▶ _Trecho fornecido_:

───

Meu painho João tinha uma interessante semelhança física com Caetano. A última enfermeira que o assistiu, em seu derradeiro leito de hospital, chamava-o carinhosamente pelo nome do artista, precedido por um curioso pronome possessivo. Contudo, no auge de sua beleza e juventude a exibir uma farta cabeleira tropicalista cacheada, um olhar mais desavisado poderia tomar meu bom baiano pai pelo bom baiano compositor.

Em minhas mais tenras memórias de infância há meu pai João me cantando Caetano. O vinil da Tropicália na vitrola, painho, irreverente e espaçoso, interpretando Coração Materno, dramático ante a criança de quatro ou cinco anos que eu era, impávida, empenhada em bem disfarçar o susto e a indignação com um filho que se transformava em demônio a fim de matar a própria mãe.

João Caldas e Caetano Veloso. Foto: montagem

E que namorada era aquela, a fazer tal pedido? Músicas de amor, meu painho cantava-me músicas de amor. Conquistador, impetuoso, apaixonado, dizendo que usava óculos escuros para suas lágrimas esconder, e ensaiava uma mordida em meu pescoço, como um vampiro absolutamente sem paz. Eu ria. Ria e ensaiava uma recusa, como a musa que escuta impassível a canção de seu apaixonado a morrer.

“Saudade, torrente de paixão, emoção diferente…”. Fina Estampa é a instintiva escolha para a entrada na cozinha no sábado pós carnaval. Saudade. Saudade de João. Sopa de legumes. Creme de inhame. Salada crua. Arroz integral com quinua. Há pouco regressei de uma bela casa nas montanhas, gozando de um ativo forno à lenha e uma boa adega. Detox. “As suas mãos, onde estão? Onde está o seu carinho? Onde está você?”

João não está, e sua ausência salta-me aos olhos quase como um algo físico, material, que posso tomar nos braços e embalar como que na esperança de acalmar-lhe os ímpetos que, vez ou outra, sempre acabam por voltar. Berinjela, abobrinha, cenoura, couve, vagem… Descasco, pico, tempero e misturo, e afundo, mergulhando no mais profundo de minha emoção, rendendo-me, comovendo-me. Umas águas descem, rolam. Não é a cebola. As letras voltam a surgir. Mas como? Como cantar a voz calada? O ombro ao além? Como discernir o que pode ser o etérico toque do amor vivo e distante do que pode ser loucura? É certo que não é a cebola.

───

▶ _Dados fornecidos_:
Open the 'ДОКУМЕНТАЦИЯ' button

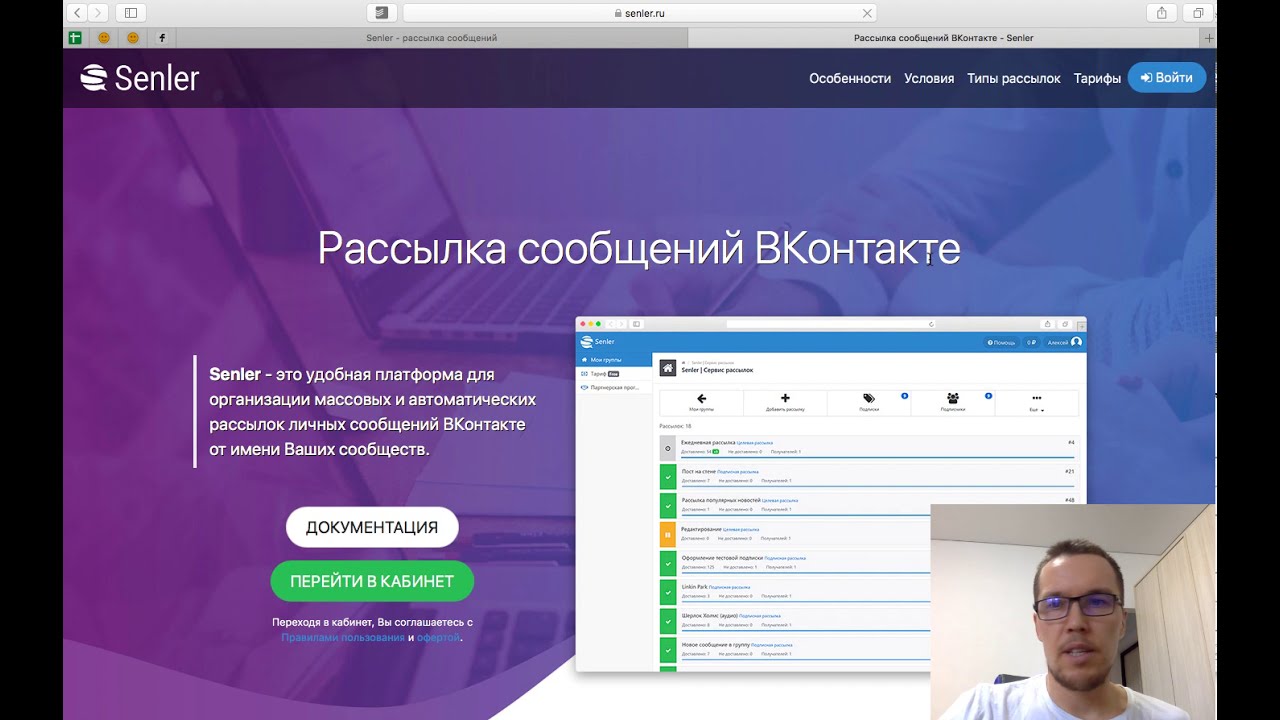372,527
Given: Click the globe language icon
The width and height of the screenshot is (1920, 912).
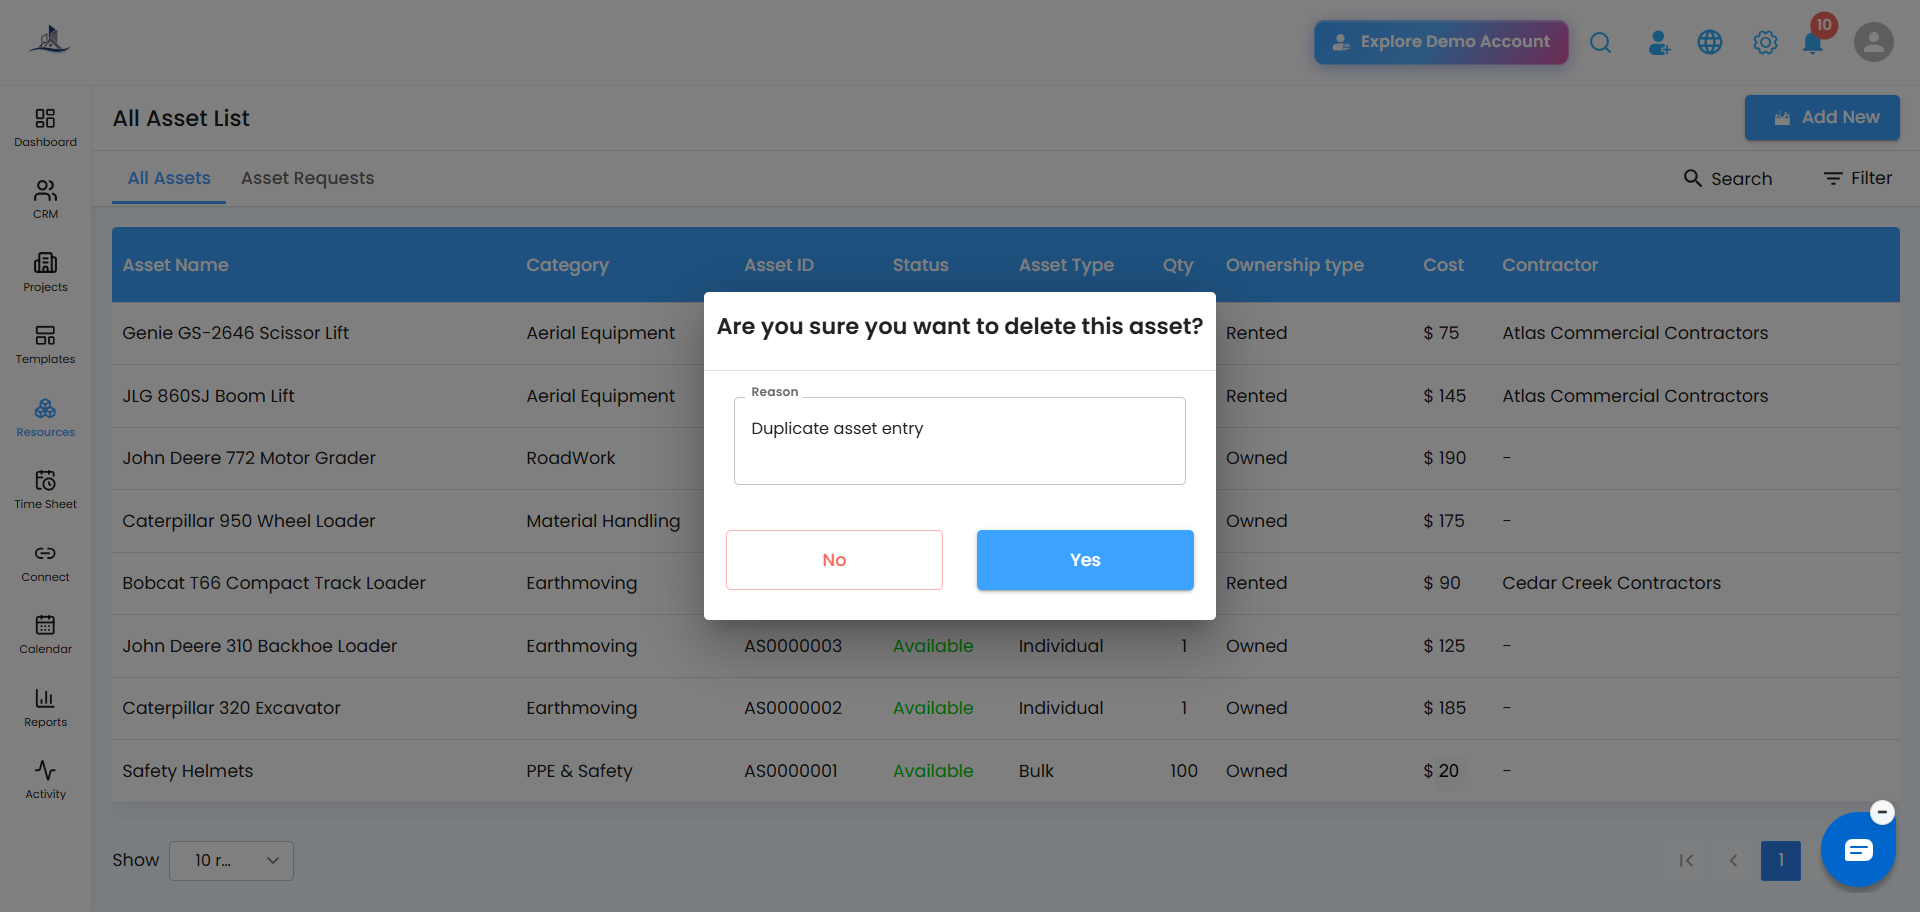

───

▶ _Ordem de trabalho_:
Com base no trecho sobre o pai João, responda às perguntas abaixo, identificando cada resposta com a mesma letra da pergunta correspondente.
(a) Que canção o pai interpretava enquanto tocava na vitrola o vinil da Tropicália?
(b) Qual é a escolha instintiva para a entrada na cozinha no sábado pós carnaval?
(c) De que lugar, segundo o trecho, houve um regresso pouco antes dessa entrada na cozinha?

▶ _Resultado do exercício_:
(a) Coração Materno.
(b) Fina Estampa.
(c) De uma bela casa nas montanhas, com um ativo forno à lenha e uma boa adega.